It’s a harsh and inevitable reality: A crisis lurks just around the corner for all organizations.
A well-tested, up-to-date crisis plan is therefore indispensable for ensuring business continuity and brand protection when reality strikes. But some plans are more effective than others, and the more effective ones include these five essential elements:
1. A crisis checklist on page one: “What to do if there’s a crisis.”
Many organizations have elaborate plans that are useless in an actual crisis because users may be impaired in their ability to digest a complex, meandering document. Do they really need to read “A Message From the CEO” while a gunman is loose on the factory floor, of if a fire has knocked out production? Many crises can be traumatizing, impairing a person’s ability to navigate a complex document. The solution is a checklist on page 1 aimed at a designated crisis team coordinator. The checklist enumerates the steps for the team coordinator and the designated backup to immediately take to get the crisis team notified and assembled so the response team is quickly positioned for more deliberative decisions.
2. Constantly update contact information.
Far too often, crisis plans are left moldering on an organization’s shelf with no one having been assigned the task of guaranteeing up-to-date contact information. Nothing could be more frustrating – and potentially damaging to the organization – than not being able to quickly contact and assemble crisis team members and their designated backups while they’re traveling, on vacation, etc. But you’ll also need to have up-to-date contact information for individuals at government agencies, various consultants, key regulators, important reporters, contractors, and so on. Yes, this point is obvious, but it’s too often, and inexplicably, violated.
3. Empower employees.
Employees are the eyes and ears of an organization. They must be formally made aware of their role in identifying and preventing potential or actual crises and knowing what to do if one occurs. In the midst of a crisis they will also provide an invaluable monitoring system for tracking the progress of the organization’s crisis response through the feedback they might hear from customers, suppliers and community members who might be affected by the crisis. Each organization will have its own unique circumstances that will dictate how much of a crisis role to assign to its employees, but employees must somehow be made part of the plan.
4. Categorize the severity of the crisis.
The crisis plan should delineate some basis for the crisis team to gauge the severity of the crisis so the organization’s response is proportionate. You neither want to over-respond to a less severe crisis and bring unnecessary attention to the matter, and likewise, you don’t want to under-respond, which could worsen the crisis. (See my previous blog: A crisis Limps into the ER: First, Do No Harm for more details on how to gauge a crisis’ severity.)
5. Regularly test the plan and the performance of the crisis team.
An untested crisis plan and response team is a major liability, a liability that’s completely avoidable. Regular tests of the plan through simulated crisis exercises are essential for strengthening both the plan and the response team’s skills.

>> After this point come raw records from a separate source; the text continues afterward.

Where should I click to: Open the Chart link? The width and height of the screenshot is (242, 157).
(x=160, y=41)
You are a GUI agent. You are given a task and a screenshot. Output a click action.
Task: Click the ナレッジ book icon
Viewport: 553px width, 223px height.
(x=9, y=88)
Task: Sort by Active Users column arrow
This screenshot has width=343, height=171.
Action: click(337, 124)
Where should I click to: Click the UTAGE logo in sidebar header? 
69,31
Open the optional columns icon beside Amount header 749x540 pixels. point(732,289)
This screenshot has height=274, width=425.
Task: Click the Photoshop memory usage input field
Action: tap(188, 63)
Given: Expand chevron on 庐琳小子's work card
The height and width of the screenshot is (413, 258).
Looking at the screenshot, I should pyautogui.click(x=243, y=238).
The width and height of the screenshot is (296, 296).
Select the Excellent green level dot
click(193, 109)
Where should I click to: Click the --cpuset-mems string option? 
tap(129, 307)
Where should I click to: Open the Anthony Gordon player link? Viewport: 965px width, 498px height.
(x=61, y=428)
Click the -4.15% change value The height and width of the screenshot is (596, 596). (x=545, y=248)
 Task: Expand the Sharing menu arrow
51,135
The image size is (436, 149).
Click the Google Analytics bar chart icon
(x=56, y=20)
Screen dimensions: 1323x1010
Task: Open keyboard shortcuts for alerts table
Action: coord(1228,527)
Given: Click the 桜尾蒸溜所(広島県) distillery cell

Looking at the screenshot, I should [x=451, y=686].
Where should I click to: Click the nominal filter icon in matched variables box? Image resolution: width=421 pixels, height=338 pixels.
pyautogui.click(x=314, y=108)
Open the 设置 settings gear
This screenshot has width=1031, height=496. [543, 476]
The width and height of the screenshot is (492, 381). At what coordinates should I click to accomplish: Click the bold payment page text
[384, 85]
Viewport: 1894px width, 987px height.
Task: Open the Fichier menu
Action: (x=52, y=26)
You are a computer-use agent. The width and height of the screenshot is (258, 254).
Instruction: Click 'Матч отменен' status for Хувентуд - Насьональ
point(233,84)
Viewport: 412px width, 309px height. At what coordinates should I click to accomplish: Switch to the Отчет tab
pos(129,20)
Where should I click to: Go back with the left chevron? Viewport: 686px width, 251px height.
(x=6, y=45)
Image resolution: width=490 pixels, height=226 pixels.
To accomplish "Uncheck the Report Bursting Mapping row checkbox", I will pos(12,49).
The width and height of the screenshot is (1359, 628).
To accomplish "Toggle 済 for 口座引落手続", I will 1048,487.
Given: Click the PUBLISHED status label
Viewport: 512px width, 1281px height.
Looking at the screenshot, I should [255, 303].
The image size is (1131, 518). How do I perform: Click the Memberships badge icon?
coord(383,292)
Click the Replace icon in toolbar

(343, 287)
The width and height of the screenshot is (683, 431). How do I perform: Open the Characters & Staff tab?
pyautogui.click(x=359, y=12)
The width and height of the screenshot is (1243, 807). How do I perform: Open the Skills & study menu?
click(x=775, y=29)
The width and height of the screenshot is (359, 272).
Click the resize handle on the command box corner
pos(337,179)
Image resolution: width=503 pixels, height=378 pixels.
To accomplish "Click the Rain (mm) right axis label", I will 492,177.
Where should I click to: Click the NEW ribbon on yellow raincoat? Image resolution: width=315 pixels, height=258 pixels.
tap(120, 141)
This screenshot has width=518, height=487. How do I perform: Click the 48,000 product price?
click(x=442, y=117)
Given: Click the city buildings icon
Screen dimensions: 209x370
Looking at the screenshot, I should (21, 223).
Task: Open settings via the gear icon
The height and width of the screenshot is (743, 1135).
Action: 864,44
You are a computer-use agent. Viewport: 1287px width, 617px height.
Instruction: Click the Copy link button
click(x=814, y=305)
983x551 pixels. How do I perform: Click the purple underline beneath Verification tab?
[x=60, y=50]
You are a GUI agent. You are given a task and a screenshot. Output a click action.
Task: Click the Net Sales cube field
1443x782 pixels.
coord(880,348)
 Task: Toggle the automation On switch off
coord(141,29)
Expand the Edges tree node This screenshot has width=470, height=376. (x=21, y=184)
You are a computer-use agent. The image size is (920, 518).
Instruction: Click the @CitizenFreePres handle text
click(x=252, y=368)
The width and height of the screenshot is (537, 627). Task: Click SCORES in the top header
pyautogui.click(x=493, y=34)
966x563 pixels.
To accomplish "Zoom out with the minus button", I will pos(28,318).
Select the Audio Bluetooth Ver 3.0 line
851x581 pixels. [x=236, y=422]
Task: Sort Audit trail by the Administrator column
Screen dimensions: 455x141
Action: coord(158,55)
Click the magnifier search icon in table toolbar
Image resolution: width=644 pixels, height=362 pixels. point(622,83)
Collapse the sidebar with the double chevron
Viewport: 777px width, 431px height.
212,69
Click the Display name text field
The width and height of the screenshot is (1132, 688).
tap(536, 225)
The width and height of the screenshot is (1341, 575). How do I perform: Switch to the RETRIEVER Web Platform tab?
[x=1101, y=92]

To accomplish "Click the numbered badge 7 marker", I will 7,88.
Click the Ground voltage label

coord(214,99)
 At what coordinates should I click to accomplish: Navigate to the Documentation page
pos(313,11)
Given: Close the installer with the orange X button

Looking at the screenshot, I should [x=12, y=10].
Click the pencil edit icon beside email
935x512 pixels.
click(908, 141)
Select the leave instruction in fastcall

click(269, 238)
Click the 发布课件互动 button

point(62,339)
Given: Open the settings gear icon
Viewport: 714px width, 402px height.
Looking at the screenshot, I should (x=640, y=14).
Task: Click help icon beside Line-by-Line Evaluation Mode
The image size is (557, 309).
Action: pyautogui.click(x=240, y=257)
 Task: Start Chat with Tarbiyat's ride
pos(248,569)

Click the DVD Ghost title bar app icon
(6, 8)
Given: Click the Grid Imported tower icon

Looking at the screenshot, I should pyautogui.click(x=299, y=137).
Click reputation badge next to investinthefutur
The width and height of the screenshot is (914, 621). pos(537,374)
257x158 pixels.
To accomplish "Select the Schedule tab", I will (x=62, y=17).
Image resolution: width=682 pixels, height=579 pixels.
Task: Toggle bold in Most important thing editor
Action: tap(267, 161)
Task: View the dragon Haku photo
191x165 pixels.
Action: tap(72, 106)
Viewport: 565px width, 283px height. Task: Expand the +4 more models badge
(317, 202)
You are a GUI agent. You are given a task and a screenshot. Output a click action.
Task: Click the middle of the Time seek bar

I am especially pleased to see 3. Empower the employees. I have been screaming about this for the last 20
years, and most often get a blind eye in return. The employees are in all of the organization’s physical areas and know how all of the organization’s procedures work. And they also know the weaknesses of all of these. Leave the computer room door open on third shift while you go to the bathroom? Empower employees to identify the organization’s weak points and report them to information security or physical security or whatever you identify as the reporting point. I have been preaching this philosophy for more than 20 years, but no one seems interested. Ask the people who interact with security devices to tell you how they routinely defeat them! And on and on and on! This is our business too.